Since I received messages in my julia discourse inbox, asking why I manifest such an attitude,

and the author friends appreciated the arguments given by @rikh, I give here my arguments and the right Kolmogorov axioms, not in a PR or an issue opened on the book repo.

I stumbled upon a link to juliadatascience.io here on discourse. The first click was on the section Distribution. I didn’t know it is a work in progress. But even for a WIP the presentation must be clear, and correct, if it is already posted online, because it can be read by a lot of people. That’s why I posted that message on discourse.

I give here a link to a pdf, I edited as an answer: https://drive.google.com/file/d/1dOgOWk3kUKnYnpkuxMH2JAvR1AP7TuCJ/view?usp=sharing

If you have read the text in the above pdf file you can now compare with author axioms.

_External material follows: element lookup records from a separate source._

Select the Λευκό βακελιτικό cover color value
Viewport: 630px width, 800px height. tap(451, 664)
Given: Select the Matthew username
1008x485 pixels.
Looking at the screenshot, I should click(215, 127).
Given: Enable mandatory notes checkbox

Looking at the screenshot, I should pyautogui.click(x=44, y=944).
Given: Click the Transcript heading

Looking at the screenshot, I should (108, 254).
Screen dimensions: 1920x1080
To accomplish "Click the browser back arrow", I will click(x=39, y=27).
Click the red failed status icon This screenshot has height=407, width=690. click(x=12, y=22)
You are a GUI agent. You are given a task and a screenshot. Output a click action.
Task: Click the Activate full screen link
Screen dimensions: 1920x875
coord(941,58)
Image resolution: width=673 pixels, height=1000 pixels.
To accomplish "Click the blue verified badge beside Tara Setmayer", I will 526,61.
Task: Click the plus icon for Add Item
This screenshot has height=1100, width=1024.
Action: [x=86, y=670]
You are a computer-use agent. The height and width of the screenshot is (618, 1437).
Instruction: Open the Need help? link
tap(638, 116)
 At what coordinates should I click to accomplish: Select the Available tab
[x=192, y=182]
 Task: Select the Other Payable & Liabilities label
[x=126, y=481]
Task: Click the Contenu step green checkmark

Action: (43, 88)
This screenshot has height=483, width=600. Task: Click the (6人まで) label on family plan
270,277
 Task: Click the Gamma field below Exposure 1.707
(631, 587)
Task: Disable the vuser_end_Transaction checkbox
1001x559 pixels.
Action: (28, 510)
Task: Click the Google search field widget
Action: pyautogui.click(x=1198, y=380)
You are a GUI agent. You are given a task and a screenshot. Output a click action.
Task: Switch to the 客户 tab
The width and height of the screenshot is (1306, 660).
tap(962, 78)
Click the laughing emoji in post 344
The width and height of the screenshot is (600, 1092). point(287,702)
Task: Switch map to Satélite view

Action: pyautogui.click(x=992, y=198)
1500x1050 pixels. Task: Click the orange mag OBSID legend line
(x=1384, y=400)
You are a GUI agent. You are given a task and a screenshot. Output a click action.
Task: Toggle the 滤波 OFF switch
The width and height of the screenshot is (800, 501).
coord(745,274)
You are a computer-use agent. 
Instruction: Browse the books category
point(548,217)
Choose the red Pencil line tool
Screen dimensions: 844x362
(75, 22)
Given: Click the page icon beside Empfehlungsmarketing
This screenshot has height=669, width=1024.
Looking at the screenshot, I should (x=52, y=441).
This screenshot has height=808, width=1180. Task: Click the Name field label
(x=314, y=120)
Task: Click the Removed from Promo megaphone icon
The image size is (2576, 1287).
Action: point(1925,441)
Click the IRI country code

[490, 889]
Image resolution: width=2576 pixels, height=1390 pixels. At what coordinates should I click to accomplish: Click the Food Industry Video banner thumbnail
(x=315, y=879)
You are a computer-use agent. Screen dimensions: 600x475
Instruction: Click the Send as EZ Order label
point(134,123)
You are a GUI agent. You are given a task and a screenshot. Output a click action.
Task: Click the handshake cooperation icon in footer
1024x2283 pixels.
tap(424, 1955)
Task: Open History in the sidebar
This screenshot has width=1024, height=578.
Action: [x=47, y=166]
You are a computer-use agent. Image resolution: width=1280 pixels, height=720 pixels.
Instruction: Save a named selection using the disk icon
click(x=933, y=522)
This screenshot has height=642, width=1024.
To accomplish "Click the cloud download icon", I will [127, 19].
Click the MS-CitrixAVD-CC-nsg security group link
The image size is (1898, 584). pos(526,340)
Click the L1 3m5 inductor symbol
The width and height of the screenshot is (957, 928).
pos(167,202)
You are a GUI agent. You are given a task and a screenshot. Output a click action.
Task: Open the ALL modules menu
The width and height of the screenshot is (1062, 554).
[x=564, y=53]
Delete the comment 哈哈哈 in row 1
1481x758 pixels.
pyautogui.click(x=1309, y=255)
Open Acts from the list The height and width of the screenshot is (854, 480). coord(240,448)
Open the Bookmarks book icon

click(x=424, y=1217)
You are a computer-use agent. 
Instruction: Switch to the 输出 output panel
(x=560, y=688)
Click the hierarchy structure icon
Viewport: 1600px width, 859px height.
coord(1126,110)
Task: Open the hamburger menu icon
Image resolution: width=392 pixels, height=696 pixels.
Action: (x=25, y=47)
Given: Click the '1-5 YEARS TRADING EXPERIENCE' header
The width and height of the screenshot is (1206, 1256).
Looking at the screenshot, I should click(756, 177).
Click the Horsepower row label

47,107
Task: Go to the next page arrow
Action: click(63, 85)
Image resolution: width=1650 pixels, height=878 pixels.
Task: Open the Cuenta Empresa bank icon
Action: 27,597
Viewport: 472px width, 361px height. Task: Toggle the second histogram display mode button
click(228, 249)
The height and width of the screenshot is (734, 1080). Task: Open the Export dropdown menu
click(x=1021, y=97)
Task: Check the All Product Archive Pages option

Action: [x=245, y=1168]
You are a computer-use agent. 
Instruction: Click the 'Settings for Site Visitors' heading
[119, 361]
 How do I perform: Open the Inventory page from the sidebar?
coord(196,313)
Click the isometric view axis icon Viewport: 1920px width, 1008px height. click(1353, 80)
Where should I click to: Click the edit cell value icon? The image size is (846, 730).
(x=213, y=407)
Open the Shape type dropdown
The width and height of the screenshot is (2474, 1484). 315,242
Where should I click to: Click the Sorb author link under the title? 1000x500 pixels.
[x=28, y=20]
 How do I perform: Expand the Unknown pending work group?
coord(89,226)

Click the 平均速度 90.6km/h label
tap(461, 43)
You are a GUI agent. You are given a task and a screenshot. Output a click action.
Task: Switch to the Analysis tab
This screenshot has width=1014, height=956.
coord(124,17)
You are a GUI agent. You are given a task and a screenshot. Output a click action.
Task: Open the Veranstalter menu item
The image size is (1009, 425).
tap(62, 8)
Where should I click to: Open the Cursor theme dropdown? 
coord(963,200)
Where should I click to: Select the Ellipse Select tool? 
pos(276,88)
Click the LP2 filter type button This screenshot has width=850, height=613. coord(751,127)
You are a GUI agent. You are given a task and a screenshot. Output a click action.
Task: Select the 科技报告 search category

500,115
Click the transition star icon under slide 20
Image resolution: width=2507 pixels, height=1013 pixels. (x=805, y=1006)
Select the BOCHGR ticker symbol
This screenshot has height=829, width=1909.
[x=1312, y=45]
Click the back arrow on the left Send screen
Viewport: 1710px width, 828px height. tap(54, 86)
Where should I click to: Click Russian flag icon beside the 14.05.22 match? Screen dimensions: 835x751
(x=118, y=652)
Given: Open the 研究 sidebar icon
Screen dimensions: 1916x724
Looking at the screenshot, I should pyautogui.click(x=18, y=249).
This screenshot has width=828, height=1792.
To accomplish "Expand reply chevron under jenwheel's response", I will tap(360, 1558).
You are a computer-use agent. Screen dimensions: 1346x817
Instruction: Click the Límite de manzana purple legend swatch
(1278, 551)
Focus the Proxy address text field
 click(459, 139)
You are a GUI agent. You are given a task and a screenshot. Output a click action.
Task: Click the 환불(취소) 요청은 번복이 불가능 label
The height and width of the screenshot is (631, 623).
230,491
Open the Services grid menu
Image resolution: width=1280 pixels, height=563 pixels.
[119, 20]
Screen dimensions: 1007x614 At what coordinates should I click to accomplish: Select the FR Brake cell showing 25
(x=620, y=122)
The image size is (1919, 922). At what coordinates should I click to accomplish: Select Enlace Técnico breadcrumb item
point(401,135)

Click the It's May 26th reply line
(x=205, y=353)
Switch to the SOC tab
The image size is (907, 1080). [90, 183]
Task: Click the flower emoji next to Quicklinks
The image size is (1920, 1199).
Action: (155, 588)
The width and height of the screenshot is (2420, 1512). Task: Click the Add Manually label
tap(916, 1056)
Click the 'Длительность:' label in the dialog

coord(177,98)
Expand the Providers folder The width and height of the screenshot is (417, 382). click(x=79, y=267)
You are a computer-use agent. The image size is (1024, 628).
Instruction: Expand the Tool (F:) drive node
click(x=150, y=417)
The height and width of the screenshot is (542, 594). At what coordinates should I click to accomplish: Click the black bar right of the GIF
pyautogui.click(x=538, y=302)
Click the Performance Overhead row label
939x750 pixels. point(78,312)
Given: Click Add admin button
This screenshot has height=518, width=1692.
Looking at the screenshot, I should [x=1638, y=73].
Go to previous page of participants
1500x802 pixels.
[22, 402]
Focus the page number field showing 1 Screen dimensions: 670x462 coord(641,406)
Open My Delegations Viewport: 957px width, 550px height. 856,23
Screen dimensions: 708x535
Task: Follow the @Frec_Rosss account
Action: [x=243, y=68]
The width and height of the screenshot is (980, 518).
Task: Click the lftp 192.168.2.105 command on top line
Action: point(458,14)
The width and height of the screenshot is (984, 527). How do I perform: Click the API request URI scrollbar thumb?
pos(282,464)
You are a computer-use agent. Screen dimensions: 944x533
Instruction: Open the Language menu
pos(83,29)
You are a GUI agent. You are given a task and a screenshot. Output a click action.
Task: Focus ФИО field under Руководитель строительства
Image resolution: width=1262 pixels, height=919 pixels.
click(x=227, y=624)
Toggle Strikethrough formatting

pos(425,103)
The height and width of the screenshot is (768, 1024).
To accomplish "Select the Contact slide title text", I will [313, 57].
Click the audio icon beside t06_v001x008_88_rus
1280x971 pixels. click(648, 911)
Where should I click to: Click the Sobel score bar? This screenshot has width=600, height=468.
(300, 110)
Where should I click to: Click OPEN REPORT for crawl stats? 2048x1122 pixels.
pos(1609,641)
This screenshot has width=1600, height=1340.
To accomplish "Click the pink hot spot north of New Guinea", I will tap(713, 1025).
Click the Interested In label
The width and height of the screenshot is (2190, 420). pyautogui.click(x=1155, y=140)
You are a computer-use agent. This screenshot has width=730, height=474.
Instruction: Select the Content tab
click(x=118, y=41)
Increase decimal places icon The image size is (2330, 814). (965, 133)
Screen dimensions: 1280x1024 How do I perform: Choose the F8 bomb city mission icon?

The image below illustrates how incorrect is their “axiom” stating that for any two mutually exclusive events, A, B, `P(A)=1-P(B)`

.

Involving a probability density function in the definition of the probability (their third axiom) is totally unacceptable, because at that point we don’t know completely what a probability is, and much less a probability density. It’s a logical error.

As I said the list of unacceptable definitions in the section Distributions is much longer, but I consider that the authors must clarifies first, for themselves, all involved notions and present them in their own words.